Inventory changes (menus, listings, hours, availability) on the site can keep content fresh – an advantage for both classic SEO and potential LLM training inputs.
However, the hygiene and maintenance required to keep these pages functioning and accurate are significant. Don’t employ this practice without the proper infrastructure in place to maintain it over time.
And if you rely on UGC? It’s mission-critical to have smart QA processes and spam filters in place to ensure content quality.
2. SEO aggregators, especially marketplaces, have been significantly impacted by the rollouts of AI-based search.
PLSEO is not exempt from the impact of Google’s AIOs, AI Mode, and LLM-based search. In actuality, many aggregator marketplaces have been disproportionally affected.
One of the biggest challenges, especially for product-led UGC SEO plays, is that all your hard work may go unclicked.
Creating systems to do this kind of SEO at scale is labor-intensive.
It’s highly likely that AIOs, AI Mode, and LLMs will reference the user generated content without you earning the organic traffic for it.
However, building a strong, trusted brand through community, publication mentions, and shared links can earn more mentions in LLMs.
Because I recently reworked my in-depth guide to marketplace SEO, I’m going to save you some extra scrolling here.

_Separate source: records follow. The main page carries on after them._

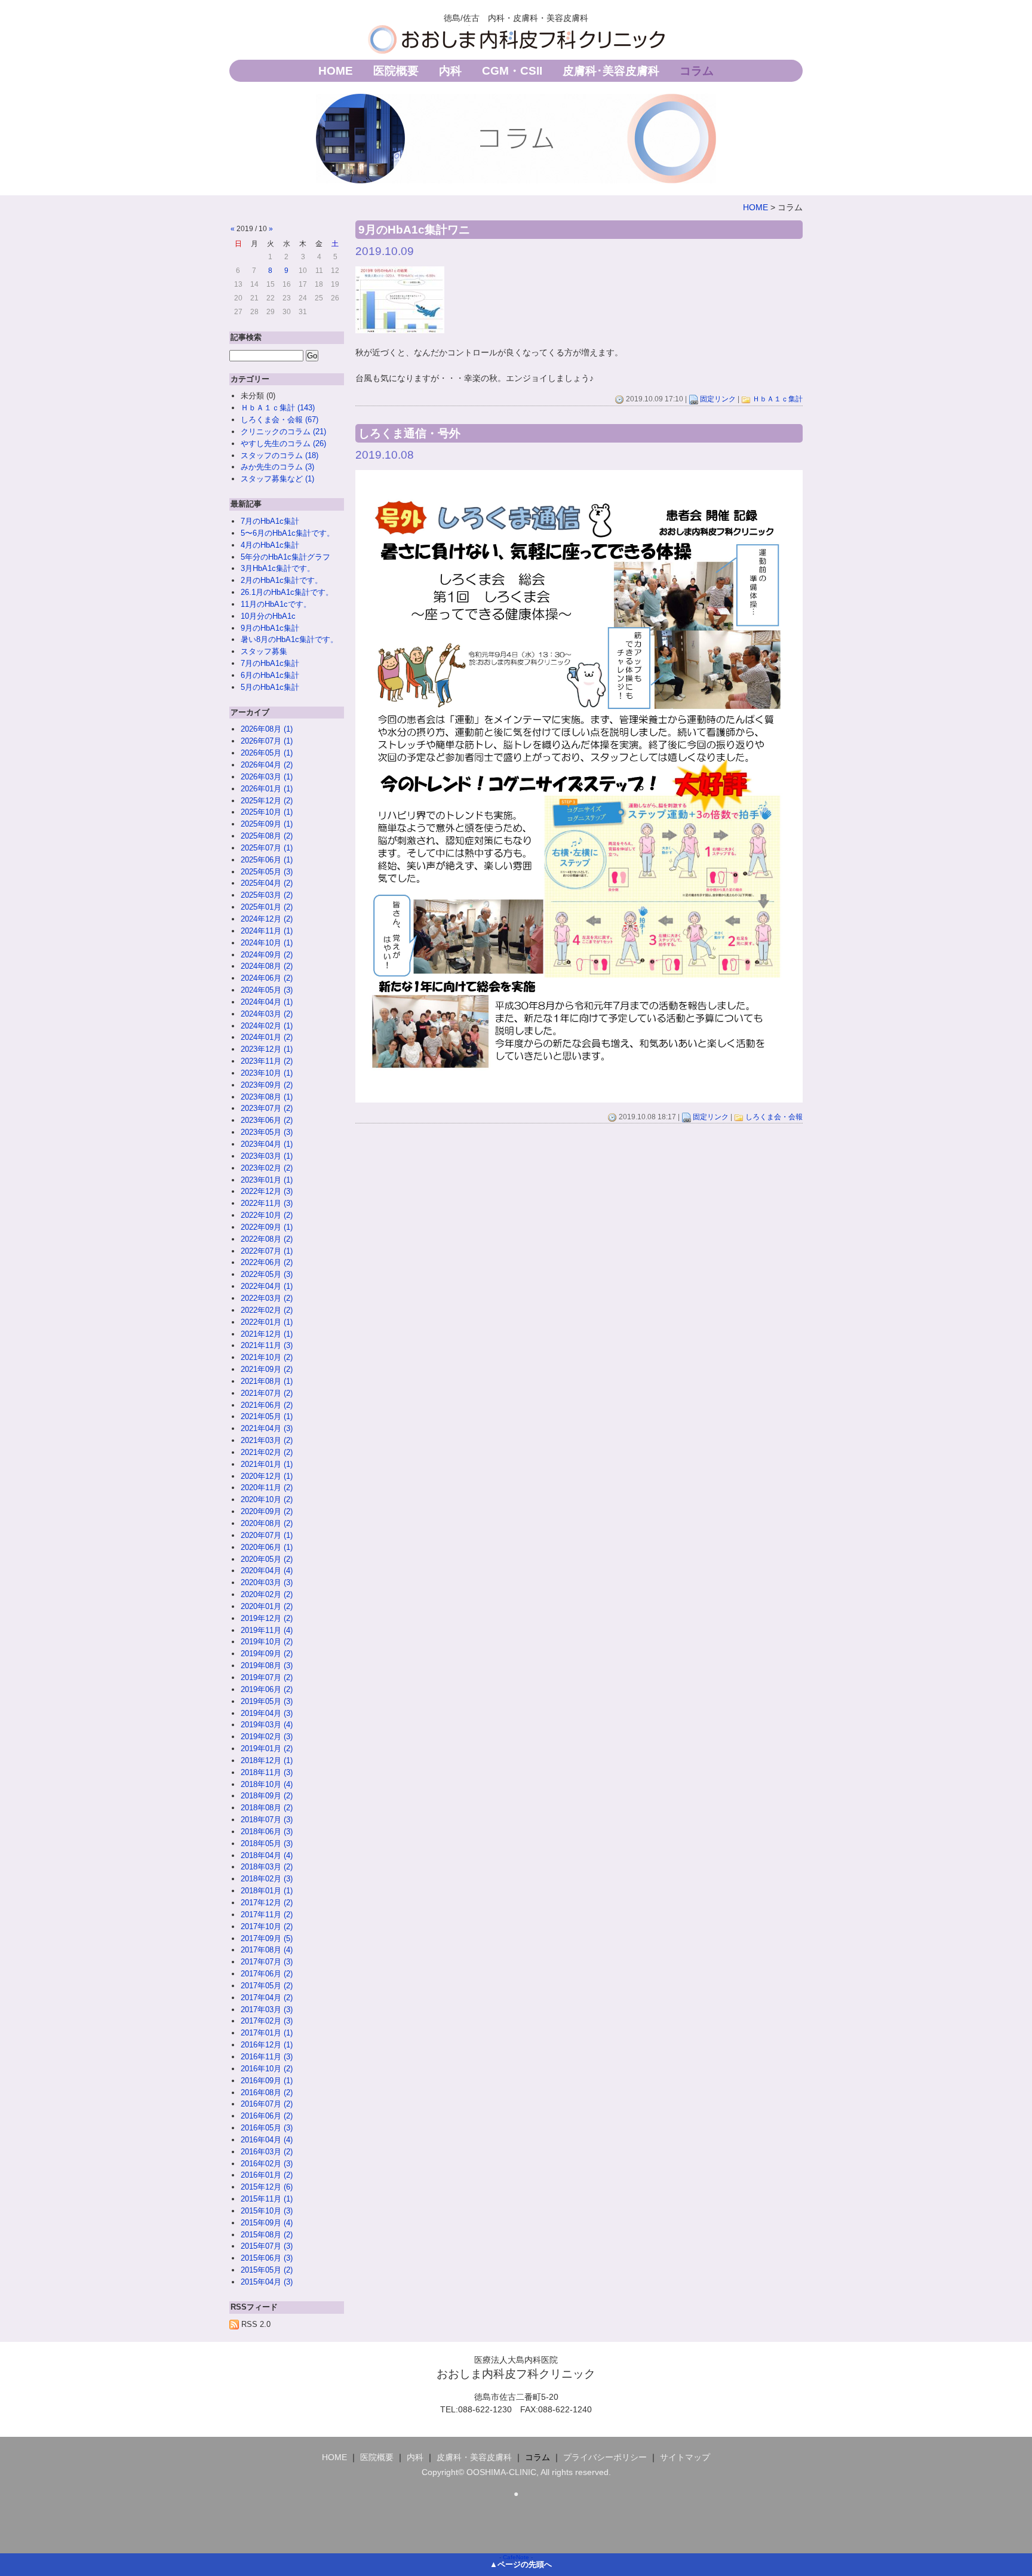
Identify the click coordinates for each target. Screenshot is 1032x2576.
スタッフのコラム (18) (279, 455)
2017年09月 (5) (267, 1938)
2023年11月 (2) (267, 1061)
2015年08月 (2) (267, 2234)
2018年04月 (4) (267, 1855)
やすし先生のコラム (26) (283, 443)
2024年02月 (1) (267, 1025)
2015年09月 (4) (267, 2222)
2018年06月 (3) (267, 1831)
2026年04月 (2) (267, 764)
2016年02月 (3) (267, 2163)
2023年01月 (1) (267, 1179)
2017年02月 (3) (267, 2020)
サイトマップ (685, 2457)
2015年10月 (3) (267, 2210)
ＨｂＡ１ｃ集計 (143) (278, 407)
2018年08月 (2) (267, 1807)
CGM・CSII (512, 71)
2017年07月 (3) (267, 1961)
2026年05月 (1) (267, 752)
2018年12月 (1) (267, 1760)
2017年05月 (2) (267, 1985)
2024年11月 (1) (267, 930)
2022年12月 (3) (267, 1191)
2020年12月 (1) (267, 1476)
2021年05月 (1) (267, 1416)
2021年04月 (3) (267, 1428)
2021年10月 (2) (267, 1357)
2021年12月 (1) (267, 1334)
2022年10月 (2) (267, 1215)
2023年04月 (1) (267, 1144)
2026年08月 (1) (267, 728)
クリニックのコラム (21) (283, 431)
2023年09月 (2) (267, 1084)
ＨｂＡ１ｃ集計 (777, 399)
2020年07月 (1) (267, 1535)
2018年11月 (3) (267, 1772)
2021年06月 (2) (267, 1405)
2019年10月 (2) (267, 1641)
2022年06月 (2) (267, 1262)
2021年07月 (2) (267, 1393)
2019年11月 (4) (267, 1630)
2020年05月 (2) (267, 1559)
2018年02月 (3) (267, 1878)
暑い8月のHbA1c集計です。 (289, 639)
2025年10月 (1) (267, 812)
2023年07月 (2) (267, 1108)
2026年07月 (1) (267, 740)
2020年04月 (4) (267, 1570)
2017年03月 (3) (267, 2009)
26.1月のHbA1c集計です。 (287, 592)
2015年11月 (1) (267, 2198)
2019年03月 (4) (267, 1724)
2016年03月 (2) (267, 2151)
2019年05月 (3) (267, 1701)
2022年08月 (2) (267, 1239)
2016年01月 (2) (267, 2174)
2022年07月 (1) (267, 1250)
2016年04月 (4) (267, 2139)
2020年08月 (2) (267, 1523)
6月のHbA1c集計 (270, 675)
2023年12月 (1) (267, 1049)
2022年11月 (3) (267, 1203)
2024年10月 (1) (267, 942)
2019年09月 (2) (267, 1653)
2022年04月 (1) (267, 1286)
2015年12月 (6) (267, 2186)
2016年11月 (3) (267, 2056)
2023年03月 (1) (267, 1156)
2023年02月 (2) (267, 1167)
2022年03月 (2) (267, 1298)
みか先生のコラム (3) (277, 466)
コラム (697, 71)
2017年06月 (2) (267, 1973)
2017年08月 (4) (267, 1949)
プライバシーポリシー (605, 2457)
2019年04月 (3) (267, 1713)
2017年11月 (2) (267, 1914)
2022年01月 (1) (267, 1322)
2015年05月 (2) (267, 2269)
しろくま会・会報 (774, 1116)
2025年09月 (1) (267, 823)
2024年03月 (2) (267, 1013)
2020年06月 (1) (267, 1547)
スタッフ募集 (264, 651)
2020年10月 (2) (267, 1499)
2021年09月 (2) (267, 1369)
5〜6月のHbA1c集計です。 (287, 533)
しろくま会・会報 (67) (279, 419)
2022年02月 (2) (267, 1310)
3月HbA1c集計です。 (278, 568)
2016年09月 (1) (267, 2080)
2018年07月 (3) (267, 1819)
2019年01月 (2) (267, 1748)
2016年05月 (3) (267, 2127)
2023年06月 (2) (267, 1120)
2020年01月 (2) (267, 1606)
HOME (335, 71)
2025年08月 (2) (267, 835)
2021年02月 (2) (267, 1452)
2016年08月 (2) (267, 2092)
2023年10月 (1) (267, 1073)
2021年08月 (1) (267, 1381)
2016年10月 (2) (267, 2068)
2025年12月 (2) (267, 800)
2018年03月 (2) (267, 1866)
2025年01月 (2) (267, 906)
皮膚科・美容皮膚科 (474, 2457)
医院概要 (396, 71)
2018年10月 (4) (267, 1784)
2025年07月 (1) (267, 847)
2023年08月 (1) (267, 1096)
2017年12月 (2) (267, 1902)
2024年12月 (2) (267, 918)
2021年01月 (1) (267, 1464)
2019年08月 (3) (267, 1665)
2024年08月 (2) (267, 966)
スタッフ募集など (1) (277, 478)
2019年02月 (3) (267, 1736)
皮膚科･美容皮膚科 (611, 71)
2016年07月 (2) (267, 2103)
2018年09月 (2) (267, 1795)
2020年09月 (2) (267, 1511)
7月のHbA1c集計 (270, 521)
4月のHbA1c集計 (270, 545)
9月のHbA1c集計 (270, 628)
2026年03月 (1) (267, 776)
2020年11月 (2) (267, 1487)
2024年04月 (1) (267, 1001)
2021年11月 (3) (267, 1345)
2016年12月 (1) (267, 2044)
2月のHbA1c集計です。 (281, 580)
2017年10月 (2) (267, 1926)
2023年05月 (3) (267, 1132)
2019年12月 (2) (267, 1618)
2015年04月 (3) (267, 2281)
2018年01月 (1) (267, 1890)
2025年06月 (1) (267, 859)
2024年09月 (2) (267, 954)
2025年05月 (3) (267, 871)
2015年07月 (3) (267, 2246)
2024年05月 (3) (267, 989)
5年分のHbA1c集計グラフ (285, 556)
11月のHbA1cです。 (276, 604)
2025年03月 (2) (267, 895)
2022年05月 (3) (267, 1274)
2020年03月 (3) (267, 1582)
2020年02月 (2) (267, 1594)
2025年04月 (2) (267, 883)
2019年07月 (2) (267, 1677)
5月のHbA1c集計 (270, 687)
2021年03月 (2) (267, 1440)
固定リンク (718, 399)
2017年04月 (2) (267, 1997)
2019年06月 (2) (267, 1689)
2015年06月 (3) (267, 2257)
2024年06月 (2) (267, 978)
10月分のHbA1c (268, 616)
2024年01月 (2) (267, 1037)
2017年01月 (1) (267, 2032)
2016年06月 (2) (267, 2115)
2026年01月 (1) (267, 788)
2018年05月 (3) (267, 1843)
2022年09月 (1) (267, 1227)
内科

If you’re interested in the best use cases and how to approach marketplace SEO from a product growth mindset, take a leap over here for some great examples and a full framework: Effective Marketplace SEO is more like Product Growth.
3. Don’t cut corners on the depth of information provided in favor of scaling.
For many sites, the key to scaling product-led SEO is deploying a programmatic approach.
But programmatic landing pages should still contain a depth of information, have strong technical SEO, and engaging content with sufficient user value.
If you don’t have these resources and practices in place, along with the proper processes to maintain pages over time, then it’s likely programmatic SEO isn’t for your org.
With the rise of AI-based search, LLMs like ChatGPT, as well as Google’s AI Overviews and AI Mode, are moving toward understanding and presenting information in more conversational and context-rich formats, which programmatic pages often lack.
Another watch-out? If these programmatic pages are highly templated with lots of elements, they’re often a lot for a human reader to take in at once. And that can lead to poor UX if not done correctly.
4. Future challenge: A web surfed by AI agents.
While it’s likely we don’t need to be worried about this today, we need to start brainstorming how to adapt our content creation for what the web could look like tomorrow.
In what ways would your product-led SEO approach need to change to adapt to AI agent traffic, while also prioritizing human UX?
If users start using queries and commands like “order my favorite dish from the Indian food restaurant I went to last month and have it delivered,” or “give me 3 for-sale listings of 2 bed, 2 bath condos in my area that I didn’t review last week,” to send an AI agent to your site, how would your PLSEO practices need to adapt?
What about PLSEO practices that surface unique integrations, templates, and workflows?
If AI agents become users of products and software themselves – and therefore also have the ability to generate their own apps, integrations, and product workflows as needed – humans, and even their AI counterparts, then skip the need for this search entirely. (Brands that solely rely on these types of searches could say goodbye to organic traffic and visibility.)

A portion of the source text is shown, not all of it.